The data are from the iCanCare study of women aged 20 to 79 (mean 61.4 years) who were diagnosed with ductal carcinoma in situ or invasive breast cancer and whose cases were reported to the Georgia or Los Angeles (California) Surveillance, Epidemiology and End Results registry. The researchers sent surveys to 5080 women with stages 0 to II breast cancer who were treated between July 1, 2013 and August 31, 2015, 98.0% and who identified their attending surgeon. Just over 77% of those surgeons responded to a seven-question survey.
The surveys were sent approximately 2 months after surgery. Four of the questions for the surgeons referred to a scenario in which a patient is deemed by the responding surgeon to be a candidate for genetic testing; in two, the scenario was one in which the surgeon deemed the patient not to be a candidate for testing; and in the last scenario, the surgeon’s confidence in discussing genetic testing was assessed. The researchers then developed a Tendency to Test Scale to assess the responses and determine the likelihood that a surgeon would order genetic testing and counseling in the different scenarios.
Approximately one-third (34.5%) of the women included in the study had an elevated risk of being mutation carriers but overall, 27.0% of the patients had genetic testing. Of those tested, 13.8% were at average pretest risk and 52.1% were at higher pretest risk.
Surgeons scored higher on the scale and were more likely to do genetic testing if they said they often or always delayed surgery to get genetic testing for their patients (35.2%) or were quite or extremely comfortable discussing testing with their patients (50.2%). The odds of testing increased by 1.88 (95% CI, 1.49-2.38) for each 1-SD increase in the scale score. If a patient with the highest pretest risk saw a surgeon in the 5thpercentile of test ordering, she had about a 26.3% (95% CI, 21.9%-31.2%) probability of undergoing testing. However, if she saw a surgeon who ordered genetic tests more often than 95% of the other surgeons included in the study, she had a 72.3% (95% CI, 66.7%-77.2%) of having a genetic test done. For average-risk women, the probabilities of testing were 4.1% (95% CI, 2.9%-5.6%) and 23.8% (95% CI, 20.0%-27.9%), respectively, for the 5thand 95thpercentiles.
The researchers found that about 17.3% of the variation in genetic testing rates could be accounted for based on the surgeons’ practice patterns. In regard to the highest-volume surgeons, patients seen by medium- and lower-volume surgeons were less likely to be tested.

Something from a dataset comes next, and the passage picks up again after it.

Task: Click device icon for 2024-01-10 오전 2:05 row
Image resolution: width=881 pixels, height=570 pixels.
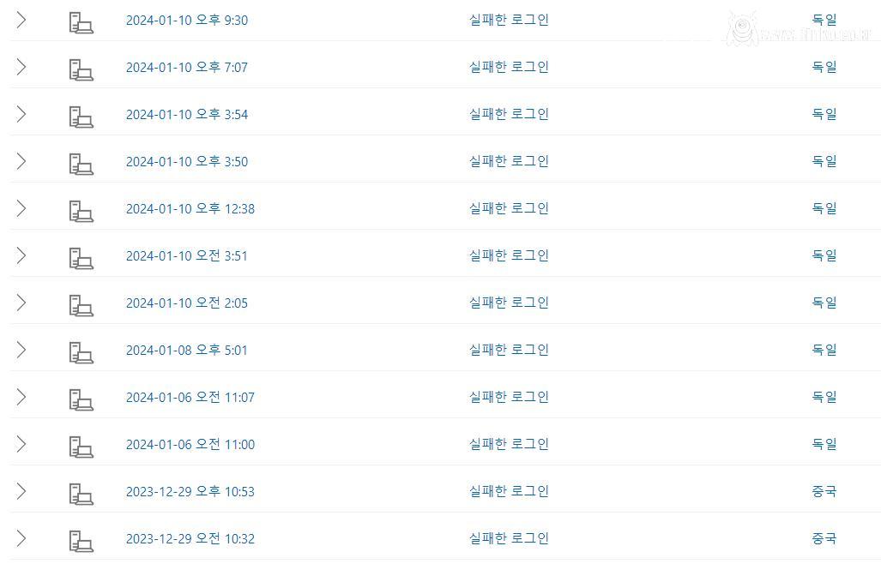Action: pos(81,305)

The authors mentioned a few strengths and limitations to their study. Among the noted strengths were the large population-based sample of patients, genetic test information gathered directly from the testing laboratories, a valid measure of clinical indication for testing, and high response rates. Among the noted limitations were possible missed details of pretest risk of mutation carriage based on family history, inability to directly measure whether surgeons appropriately recommended testing or counseling to a given patient, and the fact that data were collected solely from two states and may not be applicable to the general US population. The authors believe the results from this study illustrate the need to build consensus about approaches to genetic testing and counseling as well as risk evaluation for breast cancer patients.